━━ Records for this exercise

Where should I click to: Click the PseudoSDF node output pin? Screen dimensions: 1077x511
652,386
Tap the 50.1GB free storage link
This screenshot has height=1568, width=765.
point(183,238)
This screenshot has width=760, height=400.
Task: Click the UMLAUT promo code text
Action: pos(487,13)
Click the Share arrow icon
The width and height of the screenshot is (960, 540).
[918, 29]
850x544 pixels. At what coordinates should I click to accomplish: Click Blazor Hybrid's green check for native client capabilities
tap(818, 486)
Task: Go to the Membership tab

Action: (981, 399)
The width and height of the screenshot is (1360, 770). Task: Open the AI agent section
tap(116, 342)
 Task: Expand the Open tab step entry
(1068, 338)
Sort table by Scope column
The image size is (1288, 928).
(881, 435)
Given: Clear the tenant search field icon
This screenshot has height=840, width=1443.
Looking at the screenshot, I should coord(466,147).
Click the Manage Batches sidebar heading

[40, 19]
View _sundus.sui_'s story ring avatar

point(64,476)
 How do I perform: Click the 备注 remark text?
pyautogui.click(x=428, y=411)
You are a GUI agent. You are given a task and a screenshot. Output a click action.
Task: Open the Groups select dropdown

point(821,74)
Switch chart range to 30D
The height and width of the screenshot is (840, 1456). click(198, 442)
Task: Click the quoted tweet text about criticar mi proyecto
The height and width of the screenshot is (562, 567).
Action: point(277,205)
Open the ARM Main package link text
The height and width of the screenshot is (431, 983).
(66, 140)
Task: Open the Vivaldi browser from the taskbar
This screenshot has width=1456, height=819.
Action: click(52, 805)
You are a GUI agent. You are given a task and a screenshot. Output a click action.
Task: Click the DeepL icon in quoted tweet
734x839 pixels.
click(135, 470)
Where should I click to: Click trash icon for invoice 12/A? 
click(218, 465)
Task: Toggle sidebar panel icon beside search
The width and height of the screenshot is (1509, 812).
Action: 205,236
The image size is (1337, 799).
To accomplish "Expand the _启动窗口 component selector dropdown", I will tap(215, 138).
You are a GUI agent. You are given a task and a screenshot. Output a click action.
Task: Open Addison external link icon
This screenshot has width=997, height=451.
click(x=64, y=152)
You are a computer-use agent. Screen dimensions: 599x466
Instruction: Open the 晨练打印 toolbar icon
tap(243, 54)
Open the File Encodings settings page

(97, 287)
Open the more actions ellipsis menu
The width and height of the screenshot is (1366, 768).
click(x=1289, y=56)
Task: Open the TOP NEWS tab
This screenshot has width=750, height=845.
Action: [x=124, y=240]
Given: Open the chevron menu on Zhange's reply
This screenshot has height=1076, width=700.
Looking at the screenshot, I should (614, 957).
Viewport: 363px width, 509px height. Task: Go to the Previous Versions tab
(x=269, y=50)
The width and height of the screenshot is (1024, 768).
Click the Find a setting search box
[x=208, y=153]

━━━━

= The problem =
Tally the lines in the items above that contain the string "dropdown", where case counts. Reply with the number alone.

= Reply =
2